Ecuadoreans protest the neoliberal measures adopted by the government of Jamil Mahuad in order to save the banking industry in 1999.

On March 8, 1999, Ecuadoreans awoke to find that the country's banks were closed.

The government of former Ecuadorean President Jamil Mahuad announced a “banking holiday” that was meant to last only a day but ultimately lasted five.

Ecuadoreans were outraged, scenes of people trying to break down the doors of banks played on television.

Mahuad delivered a nationally televised address to the country to announce dramatic measures to “save” the country's banking system.

The measures adopted would come to be seen as part of the worst financial crisis in the history of Ecuador.

“We have given the impression of being a government without leadership, without a plan and without initiative.

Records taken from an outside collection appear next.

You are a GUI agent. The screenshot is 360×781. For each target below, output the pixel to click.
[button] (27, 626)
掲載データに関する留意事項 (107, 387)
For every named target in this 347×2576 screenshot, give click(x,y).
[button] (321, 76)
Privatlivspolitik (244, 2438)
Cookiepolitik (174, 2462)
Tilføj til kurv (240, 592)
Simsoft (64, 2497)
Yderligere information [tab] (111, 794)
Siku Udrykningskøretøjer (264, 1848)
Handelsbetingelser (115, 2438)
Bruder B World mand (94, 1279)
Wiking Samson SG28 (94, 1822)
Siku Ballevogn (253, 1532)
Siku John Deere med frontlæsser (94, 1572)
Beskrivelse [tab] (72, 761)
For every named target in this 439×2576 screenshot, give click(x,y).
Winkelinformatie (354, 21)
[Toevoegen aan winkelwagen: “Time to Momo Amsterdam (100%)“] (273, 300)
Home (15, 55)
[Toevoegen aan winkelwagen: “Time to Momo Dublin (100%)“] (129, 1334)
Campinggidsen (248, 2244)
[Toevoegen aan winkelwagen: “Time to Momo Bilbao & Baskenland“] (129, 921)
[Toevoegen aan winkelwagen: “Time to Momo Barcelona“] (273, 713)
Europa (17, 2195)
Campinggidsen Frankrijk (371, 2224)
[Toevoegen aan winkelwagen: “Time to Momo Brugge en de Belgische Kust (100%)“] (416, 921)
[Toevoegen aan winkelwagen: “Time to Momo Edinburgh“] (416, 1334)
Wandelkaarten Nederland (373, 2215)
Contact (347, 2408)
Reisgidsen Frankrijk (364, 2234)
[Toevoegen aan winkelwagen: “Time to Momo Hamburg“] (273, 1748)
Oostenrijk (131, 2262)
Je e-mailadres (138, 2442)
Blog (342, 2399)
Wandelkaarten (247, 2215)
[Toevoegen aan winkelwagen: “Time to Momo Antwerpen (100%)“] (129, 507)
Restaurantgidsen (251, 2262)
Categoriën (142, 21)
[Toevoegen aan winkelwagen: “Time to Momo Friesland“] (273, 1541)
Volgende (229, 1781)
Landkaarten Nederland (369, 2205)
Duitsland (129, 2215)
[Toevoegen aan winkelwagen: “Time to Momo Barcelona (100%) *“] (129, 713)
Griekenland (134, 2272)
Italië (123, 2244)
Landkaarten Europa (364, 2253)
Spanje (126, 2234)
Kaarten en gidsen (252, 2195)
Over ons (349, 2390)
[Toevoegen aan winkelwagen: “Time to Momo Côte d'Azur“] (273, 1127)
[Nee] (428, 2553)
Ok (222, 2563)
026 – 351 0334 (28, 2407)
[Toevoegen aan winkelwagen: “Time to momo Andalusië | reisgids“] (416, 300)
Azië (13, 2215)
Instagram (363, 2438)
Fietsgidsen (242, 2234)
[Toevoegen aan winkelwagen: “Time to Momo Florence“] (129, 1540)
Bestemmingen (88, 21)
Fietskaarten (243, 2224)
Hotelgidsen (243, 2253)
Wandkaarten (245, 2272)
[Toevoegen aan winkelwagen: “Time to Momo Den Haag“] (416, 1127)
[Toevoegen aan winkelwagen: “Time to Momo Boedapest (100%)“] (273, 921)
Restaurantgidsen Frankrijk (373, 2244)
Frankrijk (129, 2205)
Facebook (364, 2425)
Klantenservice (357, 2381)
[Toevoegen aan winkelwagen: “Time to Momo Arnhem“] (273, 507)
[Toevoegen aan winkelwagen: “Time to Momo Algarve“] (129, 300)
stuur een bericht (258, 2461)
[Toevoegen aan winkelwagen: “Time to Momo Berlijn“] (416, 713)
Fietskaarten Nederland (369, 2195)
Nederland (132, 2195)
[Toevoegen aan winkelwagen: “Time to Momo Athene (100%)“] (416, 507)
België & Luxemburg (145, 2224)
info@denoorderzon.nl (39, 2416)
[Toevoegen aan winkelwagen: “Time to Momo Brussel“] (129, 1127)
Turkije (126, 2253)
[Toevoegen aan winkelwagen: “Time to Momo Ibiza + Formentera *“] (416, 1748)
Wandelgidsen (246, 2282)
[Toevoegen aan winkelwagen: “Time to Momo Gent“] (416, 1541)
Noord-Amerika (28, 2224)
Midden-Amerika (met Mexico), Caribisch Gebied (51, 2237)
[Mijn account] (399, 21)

That is not the case, we will begin to correct this today,” said Mahuad.

The government's plan of action was to freeze bank accounts with more than US$500 for a year.

it was all part of an effort to rescue the private banking industry from a crisis generated as a result of their own failure to maintain liquidity.

The state transferred millions to the banks in order to help keep them solvent, but ultimately 16 banks would close as a result of the crisis, including the two largest banks.

The priority of the Mahuad government was to save the banks, not the deposits of Ecuadoreans.

The ire of Ecuadoreans at the government's neoliberal measures was so great that a popular uprising eventually forced Mahuad out of office long before his term was completed.

A commission set up in 2007 to investigate the crisis found that the irresponsible behavior of the banks was facilitated by state policies, namely a law from 1998 that had the state guarantee all deposits and absolve banks from maintaining sufficient liquidity.

The commission attributed the favoring of the interests of banks over people to the close relationship between politicians of the day and the heads of the private banks.

The consequences of the banking crisis were so severe that Ecuador is still living with them. Millions were forced to flee the country due to massive unemployment.

The crisis also led to the country abandoning its own currency in favor of the U.S. dollar in January 2000.

The “dollarization” of the economy has caused difficulties for the current government. As an example, Ecuador's neighbors have deliberately devalued their currency, making Ecuadorean exports relatively more expensive.

Since the arrival of the Rafael Correa presidency, the government has taken a series of measures to prevent such a crisis from ever happening again.

Some of the very politicians heavily involved in the 1999 crisis, such as Guillermo Lasso and Jaime Nebot, remain active in Ecuadorean politics and are some of the fiercest critics of the Correa government.

Although Ecuadoreans seemingly learned from the experience, it would appear that the rest of the world did not.

A similar story would play out in the United States almost a decade later and, like Ecuador, the U.S. government chose to bail out the banks on the backs of the people. A point that Senator Bernie Sanders has repeatedly made on the campaign trail in his quest to secure the Democratic nomination.